I’m so happy it’s finally Spring and Easter is almost here. It allows me to find fun new recipes to experiment with and share with you. I mean just look at how ADORABLE these Easter Chick Oreo Pops are! I was reading the most recent Family Circle Magazine and saw this recipe for Pop Chicks and just had to make them. Now…my kids are 18 and 13, but that doesn’t stop them from being a little kid at heart; especially at Easter. They STILL insist on making the Carrot Cake Easter Bunny Cake every year too!
These pops were fun to make and I made them with two varieties of Oreo cookies: Double Stuff Golden Oreo’s and Lemon Oreos, since my youngest is a lemon fiend like her mother. 😉 These Easter Chick Oreo Pops didn’t take much time at all and they would make a fun treat on Easter or just to celebrate Spring in general.
Start out by melting some yellow candy melts, then dip the stick into the chocolate and insert into the filling of the cookie and refrigerate a few minutes until the chocolate hardens. Next, dip the entire cookie in the melted chocolate; then decorate with nonpareils (for the egg shell), candy eyes and orange jelly beans for the nose; then refrigerate until everything sets.
These Easter Oreo Chick Pops would make a fun place setting on your Easter table by sticking the pop into a small piece of styrofoam at each place setting; placed in a larger piece of styrofoam surrounded by jelly beans served on a large platter for dessert or even wrapped in groups of 2 or 3 in cello bags with ribbon to hand out to your guests. The kids (and adults!) will go nuts! Hey, if I can make these, you can too. ~Enjoy!
- 12 Double Stuff or Lemon Oreo cookies
- 1½ c. Yellow Candy Melts
- 2 tsp. Canola or Grapeseed Oil
- 12 Lollipop Sticks
- 3 Orange Jelly Beans
- 12 Pairs Candy Eyes (Wilton makes them)
- 1-2 tbsp. Nonpareils
- Place cookies on a baking sheet. Combine the candy melts and oil in a microwave safe bowl and microwave in 20 second increments until melted; stirring in between until smooth.

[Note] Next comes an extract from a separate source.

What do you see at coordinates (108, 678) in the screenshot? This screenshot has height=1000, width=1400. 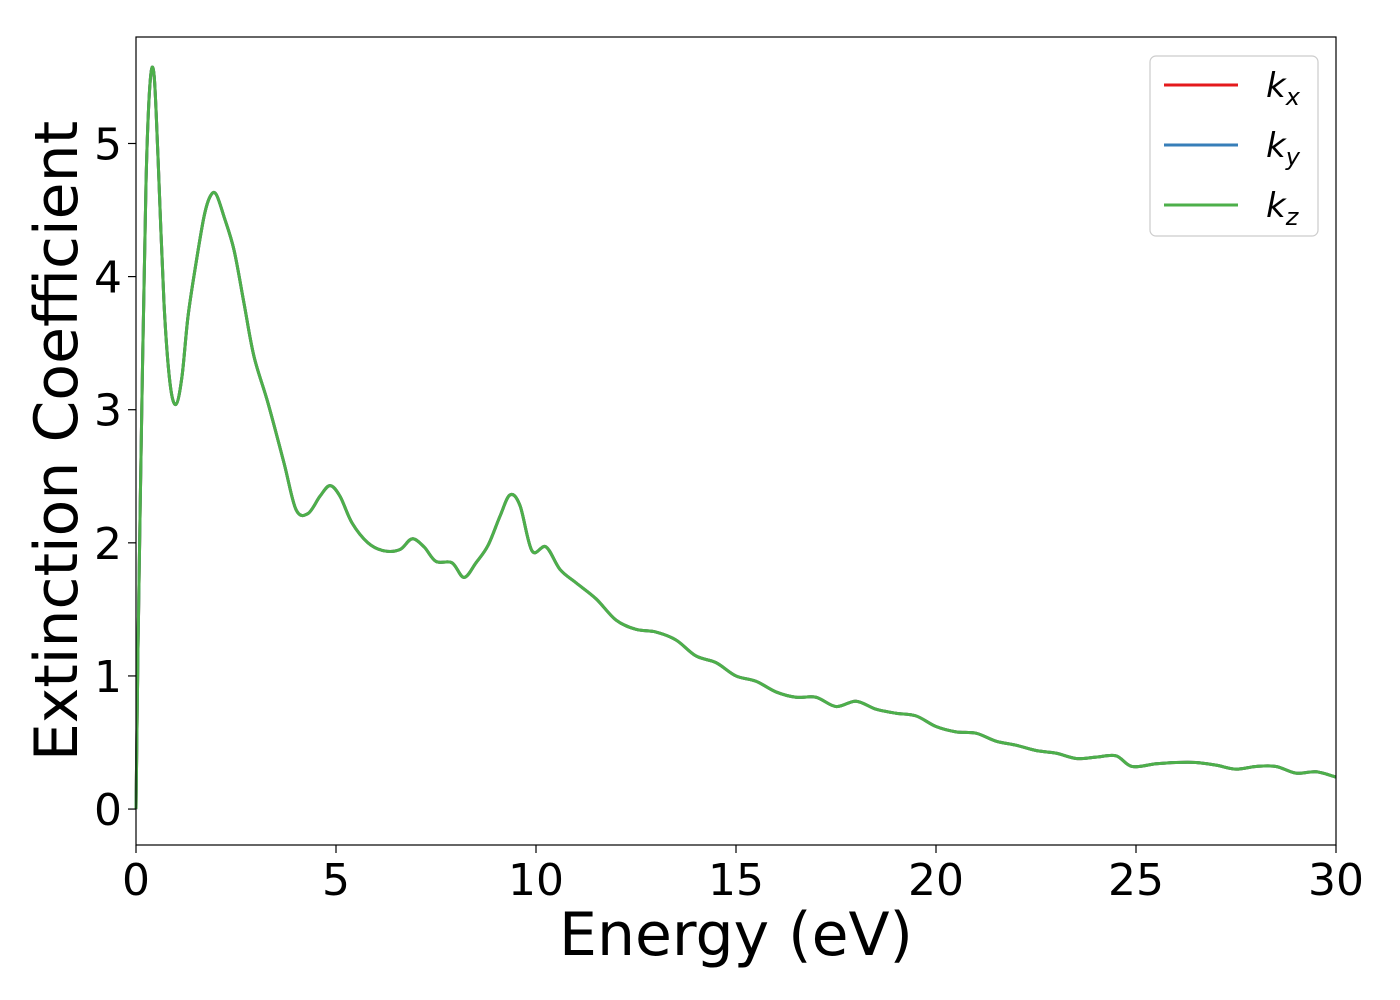 I see `y-tick-label: 1` at bounding box center [108, 678].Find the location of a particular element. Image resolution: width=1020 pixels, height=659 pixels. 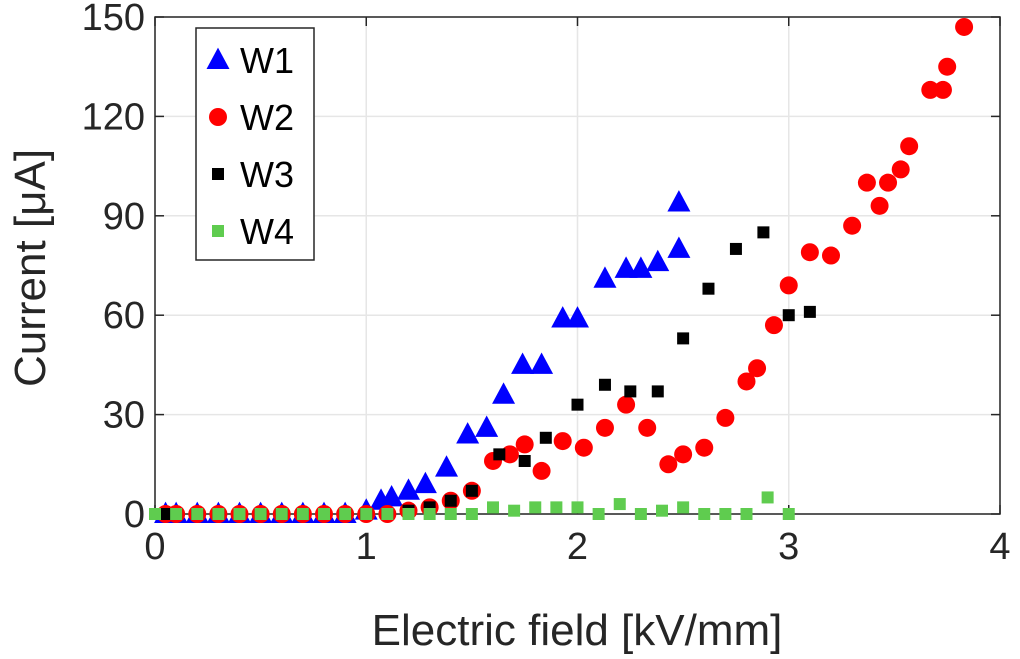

- Dip a lollipop stick into the chocolate and insert into the cookie filling; then refrigerate for about 3-5 minutes until the chocolate hardens.
- Cut the jelly beans into quarters carefully for the beaks and get a bowl to sprinkle the nonpareils over.
- Reheat the chocolate in 15 second increments if needed to thin out; then dip a cookie into the chocolate, scraping of the chocolate on the back side to avoid dripping. Add eyes and jelly bean beak, then sprinkle some nonpareils on the bottom to create the shell look. Refrigerate until chocolate and decorations set; about 5-10 minutes. I kept mine refrigerated until read to serve.